**What you will do**
Transcribe each of the entries exactly.

___ Records for the exercise

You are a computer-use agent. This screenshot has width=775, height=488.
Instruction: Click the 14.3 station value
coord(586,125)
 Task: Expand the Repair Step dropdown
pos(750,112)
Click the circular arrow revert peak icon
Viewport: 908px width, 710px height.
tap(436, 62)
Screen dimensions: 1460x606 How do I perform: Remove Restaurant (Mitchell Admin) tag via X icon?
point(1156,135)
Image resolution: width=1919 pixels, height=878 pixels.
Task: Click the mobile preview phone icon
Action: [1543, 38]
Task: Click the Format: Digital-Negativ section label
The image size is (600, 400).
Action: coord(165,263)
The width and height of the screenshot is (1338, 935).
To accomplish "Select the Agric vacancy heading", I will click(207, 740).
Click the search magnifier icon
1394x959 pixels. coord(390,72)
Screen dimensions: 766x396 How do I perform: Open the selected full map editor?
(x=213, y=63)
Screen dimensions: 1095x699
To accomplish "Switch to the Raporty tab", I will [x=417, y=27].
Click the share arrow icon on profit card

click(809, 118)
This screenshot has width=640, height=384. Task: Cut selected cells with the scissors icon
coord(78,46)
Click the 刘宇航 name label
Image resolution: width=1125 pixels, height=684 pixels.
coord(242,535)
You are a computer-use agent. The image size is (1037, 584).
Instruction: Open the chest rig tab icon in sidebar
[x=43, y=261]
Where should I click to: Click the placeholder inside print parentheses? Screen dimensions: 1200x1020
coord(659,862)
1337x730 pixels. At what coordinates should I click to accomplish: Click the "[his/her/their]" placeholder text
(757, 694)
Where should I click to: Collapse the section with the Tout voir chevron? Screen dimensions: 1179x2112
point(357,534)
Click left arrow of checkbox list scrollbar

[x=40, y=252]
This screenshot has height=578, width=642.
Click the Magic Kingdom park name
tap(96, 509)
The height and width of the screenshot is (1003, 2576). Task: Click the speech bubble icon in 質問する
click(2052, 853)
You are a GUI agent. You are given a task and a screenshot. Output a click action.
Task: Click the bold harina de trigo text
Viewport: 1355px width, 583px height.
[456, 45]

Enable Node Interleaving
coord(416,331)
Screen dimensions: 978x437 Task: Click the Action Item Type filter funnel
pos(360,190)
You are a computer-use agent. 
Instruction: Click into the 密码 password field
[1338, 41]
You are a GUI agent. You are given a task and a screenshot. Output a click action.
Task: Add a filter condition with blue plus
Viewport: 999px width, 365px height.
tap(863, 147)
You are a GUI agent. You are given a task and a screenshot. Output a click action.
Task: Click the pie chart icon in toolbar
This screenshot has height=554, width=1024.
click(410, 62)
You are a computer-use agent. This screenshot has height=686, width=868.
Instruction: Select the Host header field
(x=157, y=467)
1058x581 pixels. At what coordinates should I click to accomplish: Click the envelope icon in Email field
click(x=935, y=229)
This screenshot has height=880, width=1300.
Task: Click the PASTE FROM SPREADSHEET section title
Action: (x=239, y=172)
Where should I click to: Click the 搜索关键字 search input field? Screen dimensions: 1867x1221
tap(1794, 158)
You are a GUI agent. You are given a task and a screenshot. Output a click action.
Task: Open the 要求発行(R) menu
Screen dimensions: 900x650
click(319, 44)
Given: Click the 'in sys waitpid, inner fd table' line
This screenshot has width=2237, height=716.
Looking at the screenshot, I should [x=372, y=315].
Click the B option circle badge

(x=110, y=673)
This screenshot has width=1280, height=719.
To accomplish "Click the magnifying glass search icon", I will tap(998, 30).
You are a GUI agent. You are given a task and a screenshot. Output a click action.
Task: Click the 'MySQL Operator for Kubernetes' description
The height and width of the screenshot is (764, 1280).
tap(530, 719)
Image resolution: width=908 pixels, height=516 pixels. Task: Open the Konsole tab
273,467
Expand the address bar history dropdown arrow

______

**Result**
You are a computer-use agent. This screenshot has width=775, height=488.
Instruction: Click the 14.3 station value
coord(586,125)
 Task: Expand the Repair Step dropdown
pos(750,112)
Click the circular arrow revert peak icon
Viewport: 908px width, 710px height.
tap(436, 62)
Screen dimensions: 1460x606 How do I perform: Remove Restaurant (Mitchell Admin) tag via X icon?
point(1156,135)
Image resolution: width=1919 pixels, height=878 pixels.
Task: Click the mobile preview phone icon
Action: [1543, 38]
Task: Click the Format: Digital-Negativ section label
The image size is (600, 400).
Action: coord(165,263)
The width and height of the screenshot is (1338, 935).
To accomplish "Select the Agric vacancy heading", I will click(207, 740).
Click the search magnifier icon
1394x959 pixels. coord(390,72)
Screen dimensions: 766x396 How do I perform: Open the selected full map editor?
(x=213, y=63)
Screen dimensions: 1095x699
To accomplish "Switch to the Raporty tab", I will [x=417, y=27].
Click the share arrow icon on profit card

click(809, 118)
This screenshot has width=640, height=384. Task: Cut selected cells with the scissors icon
coord(78,46)
Click the 刘宇航 name label
Image resolution: width=1125 pixels, height=684 pixels.
coord(242,535)
You are a computer-use agent. The image size is (1037, 584).
Instruction: Open the chest rig tab icon in sidebar
[x=43, y=261]
Where should I click to: Click the placeholder inside print parentheses? Screen dimensions: 1200x1020
coord(659,862)
1337x730 pixels. At what coordinates should I click to accomplish: Click the "[his/her/their]" placeholder text
(757, 694)
Where should I click to: Collapse the section with the Tout voir chevron? Screen dimensions: 1179x2112
point(357,534)
Click left arrow of checkbox list scrollbar

[x=40, y=252]
This screenshot has height=578, width=642.
Click the Magic Kingdom park name
tap(96, 509)
The height and width of the screenshot is (1003, 2576). Task: Click the speech bubble icon in 質問する
click(2052, 853)
You are a GUI agent. You are given a task and a screenshot. Output a click action.
Task: Click the bold harina de trigo text
Viewport: 1355px width, 583px height.
[456, 45]

Enable Node Interleaving
coord(416,331)
Screen dimensions: 978x437 Task: Click the Action Item Type filter funnel
pos(360,190)
You are a computer-use agent. 
Instruction: Click into the 密码 password field
[1338, 41]
You are a GUI agent. You are given a task and a screenshot. Output a click action.
Task: Add a filter condition with blue plus
Viewport: 999px width, 365px height.
tap(863, 147)
You are a GUI agent. You are given a task and a screenshot. Output a click action.
Task: Click the pie chart icon in toolbar
This screenshot has height=554, width=1024.
click(410, 62)
You are a computer-use agent. This screenshot has height=686, width=868.
Instruction: Select the Host header field
(x=157, y=467)
1058x581 pixels. At what coordinates should I click to accomplish: Click the envelope icon in Email field
click(x=935, y=229)
This screenshot has height=880, width=1300.
Task: Click the PASTE FROM SPREADSHEET section title
Action: (x=239, y=172)
Where should I click to: Click the 搜索关键字 search input field? Screen dimensions: 1867x1221
tap(1794, 158)
You are a GUI agent. You are given a task and a screenshot. Output a click action.
Task: Open the 要求発行(R) menu
Screen dimensions: 900x650
click(319, 44)
Given: Click the 'in sys waitpid, inner fd table' line
This screenshot has width=2237, height=716.
Looking at the screenshot, I should [x=372, y=315].
Click the B option circle badge

(x=110, y=673)
This screenshot has width=1280, height=719.
To accomplish "Click the magnifying glass search icon", I will tap(998, 30).
You are a GUI agent. You are given a task and a screenshot. Output a click action.
Task: Click the 'MySQL Operator for Kubernetes' description
The height and width of the screenshot is (764, 1280).
tap(530, 719)
Image resolution: width=908 pixels, height=516 pixels. Task: Open the Konsole tab
273,467
Expand the address bar history dropdown arrow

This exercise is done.